Sobre a pegada de “ostentação” na música, conteúdos que misturam a batida do funk carioca com letras sobre bens materiais, incluindo carros, motos, óculos, roupas e bebidas, Carol ponderou que isso em nada se confundia à personalidade do irmão. Ela enfatizou a humildade do cantor.
‘Omissão e incompetência’
Durante a entrevista, Carol fez uma série de críticas ao trabalho da Polícia Civil em Campinas. A arma e as balas que atingiram MC Daleste nunca foram localizadas, e o caso passou a ser também apurado pelo Departamento de Homicídios e Proteção à Pessoa (DHPP) de São Paulo a partir de 2014. Relembre aqui matéria sobre a investigação.
“Foi extremamente incompetente. É só isso que eu posso te falar. Me pergunta aí o calibre da bala que matou o meu irmão? […] Não sabem. Isso é uma vergonha […] A polícia de Campinas foi muito omissa nesse caso. Não sei se é porque era só um faveladinho, entendeu? Eles enxergam dessa forma. Só mais um um funkeiro, entendeu?”, criticou. Ela afirmou ainda que teria sido tratada de maneira grosseira pelo delegado à frente do caso em Campinas, Rui Pegolo. Veja abaixo a posição dele.
“Eu falei para ele: ‘Não estou aqui como família do criminoso, estou aqui como a família da vítima”, lembrou. Para ela, a motivação do crime não foi passional e ela rejeitou a hipótese de que o irmão tenha se envolvido eventualmente com alguma mulher comprometida.
“É um crime encomendado, é um crime de uma pessoa que deve ter muito dinheiro. Não creio que seja passional. Um crime passional ele é cheio de falhas, já tinha achado. Cheio de emoções”, alegou Carol.
Daleste foi socorrido ao Hospital de Paulínia, mas morreu após ter anemia aguda causada pela perda de sangue, de acordo com laudo do Instituto Médico Legal (IML). Carol alegou que a festa era regular, mas não apresentou documentos ao g1. A prefeitura, porém, disse que não autorizou ou concedeu alvará, e que à época das apurações também não conseguiu localizar o responsável pelo evento.
ONG, músicas inéditas e o que restou?
Em meio à emoção pelos dez anos da perda, Carol diz que a vida da família mudou diante do luto e admitiu ter perdido a esperança de que o estado consiga elucidar a autoria do caso antes da prescrição, que ocorre 20 anos após o homicídio.
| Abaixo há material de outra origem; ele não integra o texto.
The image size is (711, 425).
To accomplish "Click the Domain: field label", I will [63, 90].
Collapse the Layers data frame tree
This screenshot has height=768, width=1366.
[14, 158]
Com isso, a previsão legal dispõe que, caso o autor do assassinato seja descoberto após este período, ele deixa de ser punido pelo estado brasileiro.
“Nossa vida acabou ali naquele dia 7 de junho de 2013 […] Eu perdi as esperanças, mas eu quero muito que a vida me surpreenda”, ressaltou.
Segundo ela, músicas inéditas de MC Daleste ainda devem ser lançadas, há questões jurídicas em tratativas sobre outras canções já divulgadas, e um dos sonhos do funkeiro era criar uma organização não governamental (ONG) com objetivo de apoiar crianças e adolescentes. A data, contudo, é incerta.
“É um segredo da nossa família […] Graças a Deus tem [bastante material para lançar]. A história dele vai permanecer rolando de uma forma ou de outra. Ele vai ser lembrado, o legado dele está com a gente […] A gente não teve um ovo de Páscoa, a gente não teve um Dia das Crianças com brinquedo. Vamos levar isso para comunidade”, contou sobre a iniciativa que planeja levar adiante no futuro.
O que diz a Polícia Civil?
Sobre as críticas feitas por Carol, o delegado responsável pela investigação do caso em Campinas, Rui Pegolo, afirmou que a Polícia Civil empreendeu todos os esforços para solucionar o crime.
“Temos umas das maiores taxas de esclarecimentos de crimes violentos do Brasil, razão pela qual o comentário em tela é isolado e não condiz com a realidade”, rebateu.